— Вот у меня друган — Серега с Забалуйки, он щас покойный уж. Мы с ним по молодости чего только не вытворяли! Вот привяжем картошку за нитку толсту, «сурова» этакая нитка-то называлась, навесим ее над окном, значит, а сами в кустах скоронимся. И вот вечером дергаем — картошка в окно-то: стук, стук! Выбегают хозяева: нет никого! А мы опять! Вот развлеченьице-то. Или баба какая-то, вдова одинокая выглянет в окошко — а мы ей сунем череп лошадиный со свечкой внутри, та — как завопит, слышишь: бух на пол в обморок. А нам, дуракам, — веселье!
Стариков с Петькой, еще не отошедшие от разговора с Рядовой, сначала тихо прыскали в кулак, а потом принялись гоготать, как совхозные лошади. Дед только этого и добивался: он соскучился по зрителям, по роли центра компании и по веселым, с искрою, глазам молодых собеседников.
— А дружкой да полдружкой сколько раз я на свадьбах был! Оё-ёй! Не счесть. Да погоди, у меня даже фотки где-то есть, я там на второй день себе такие груди приляпал — все мужики в Медведевском мои были! — Петрович вскочил и, раскрыв все шкафы и тумбочки в зале, организовал всемирный поиск фотографий.

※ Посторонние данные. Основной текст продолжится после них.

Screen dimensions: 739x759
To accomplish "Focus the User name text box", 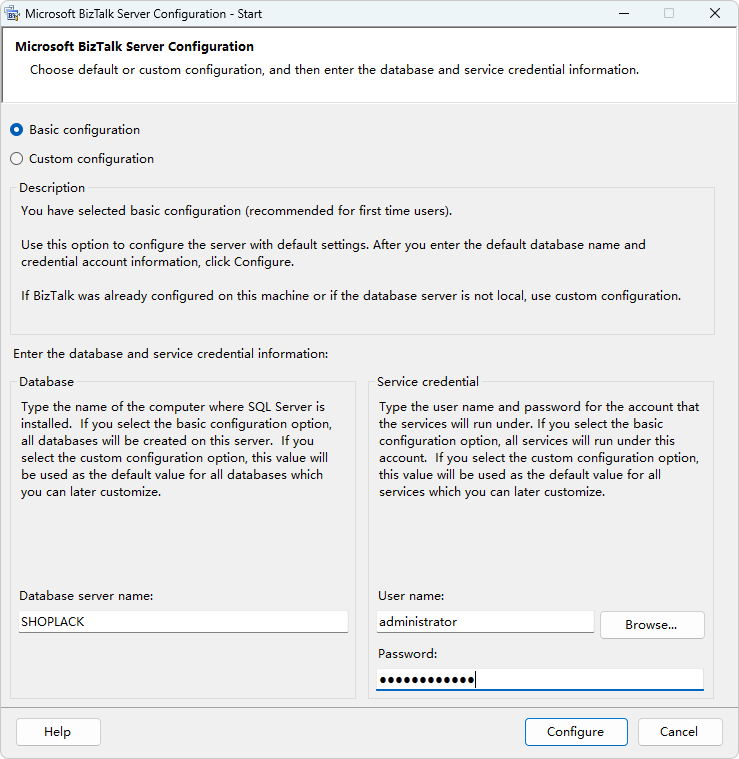I will 485,622.
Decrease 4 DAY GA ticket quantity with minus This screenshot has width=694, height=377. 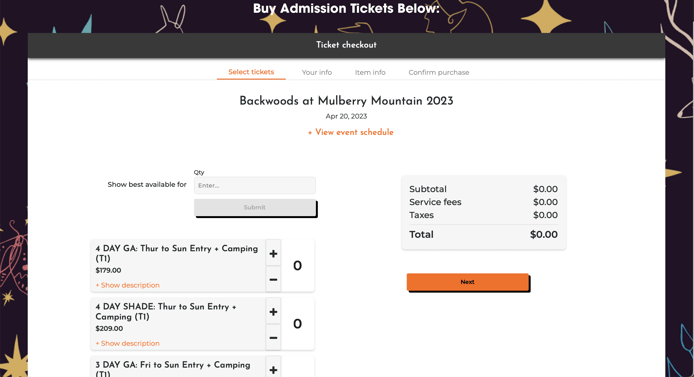[x=273, y=279]
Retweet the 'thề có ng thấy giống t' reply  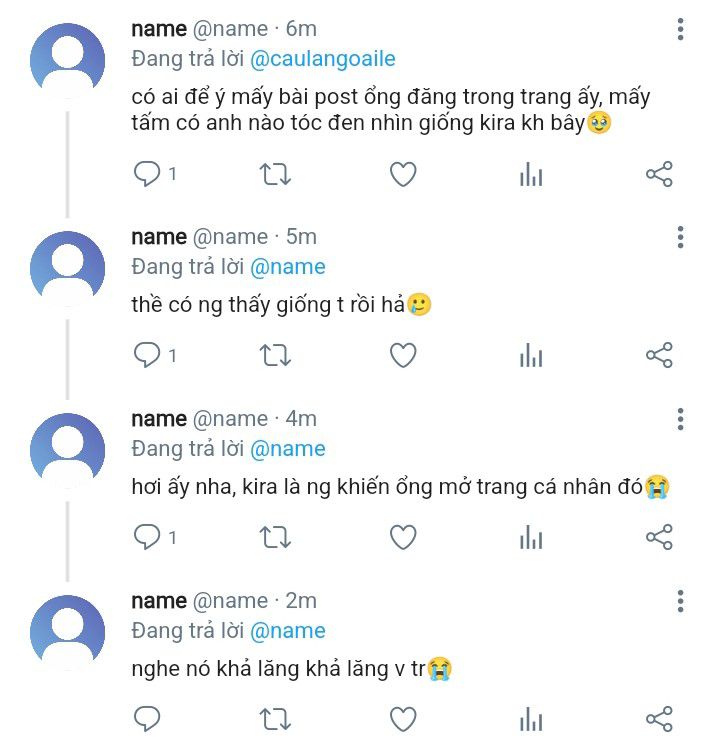[x=275, y=356]
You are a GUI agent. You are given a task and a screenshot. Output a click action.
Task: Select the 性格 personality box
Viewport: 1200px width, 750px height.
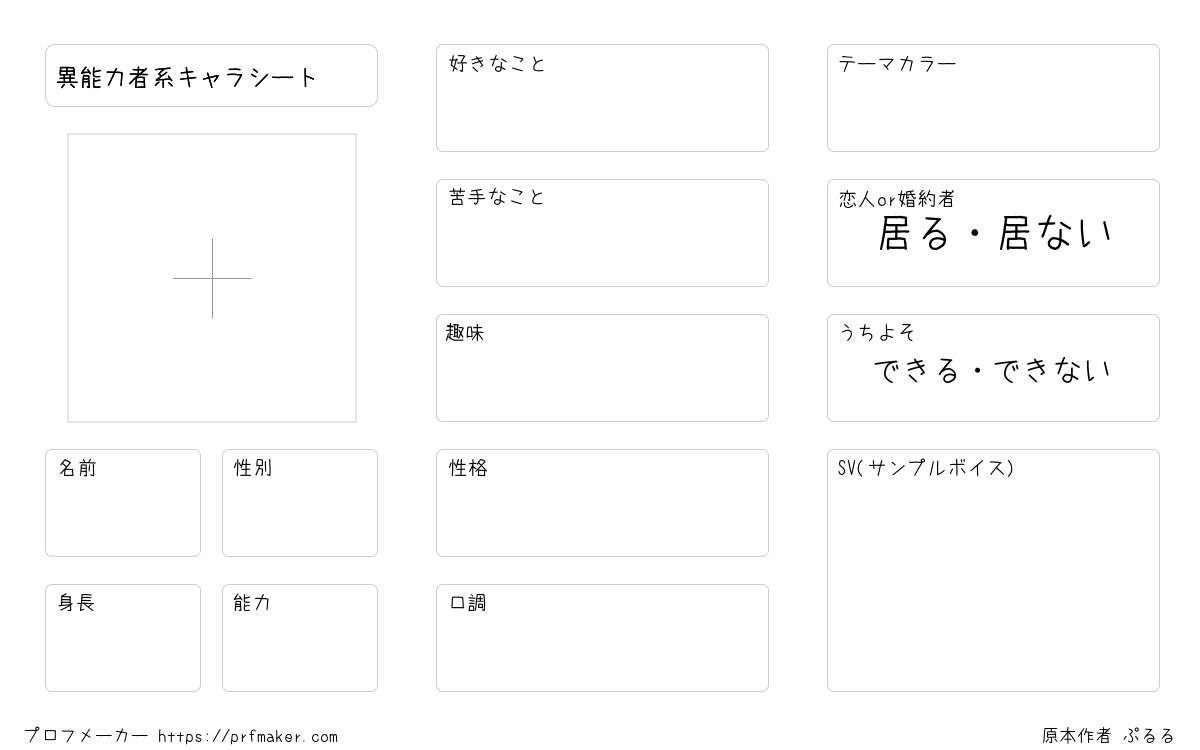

Будов взял потертую балалайку, оставленную дедом на диване, и начал ее настраивать. Карасев немедленно развернулся к нему:
— Умеешь, что ль, Петр? Бренькать-то?
— Я на гитаре больше…
— Раз на гитаре могёшь, то и тут — подол задерёшь. Ну-ка! Щас вам дед Родя частушек целый дуршлаг нарóдит. Какую знаешь? Давай типа «Подгорной»…
Будов порозовел:
— Да я не знаю такой.
— Э-эх! Давай сюды! Только покемонов по углам ловить можете. Ну-ка! — старик выхватил инструмент и начал приноравливаться. Толстые, изуродованные тяжелой работой пальцы не слушались, но он всё равно забренчал, потом вроде как поймал мотив и — пошла плясать губерния:
— Дедушка, дедушка,
Хрен тебе, не хлебушка,
Без картошки проживёшь —
Плохо бабушку… эх!
…Как в колхозе, в лебеде
Нашла бабушка муде:
Оне такие сорные,
Наверно, беспризорные! Э-эх!
И от этого протяжного «эх!» вздрагивала вся изба, и покачивалась стеклянная советская люстра. Дед, сидя на стуле, умудрялся и играть на балалайке, и петь, и выделывать такие кренделя ногами, что стонали половицы. У Старикова текли слезы от попыток удержать смех, а Петька весь просто сиял — Лешке показалось, что у него даже шрам на щеке куда-то пропал.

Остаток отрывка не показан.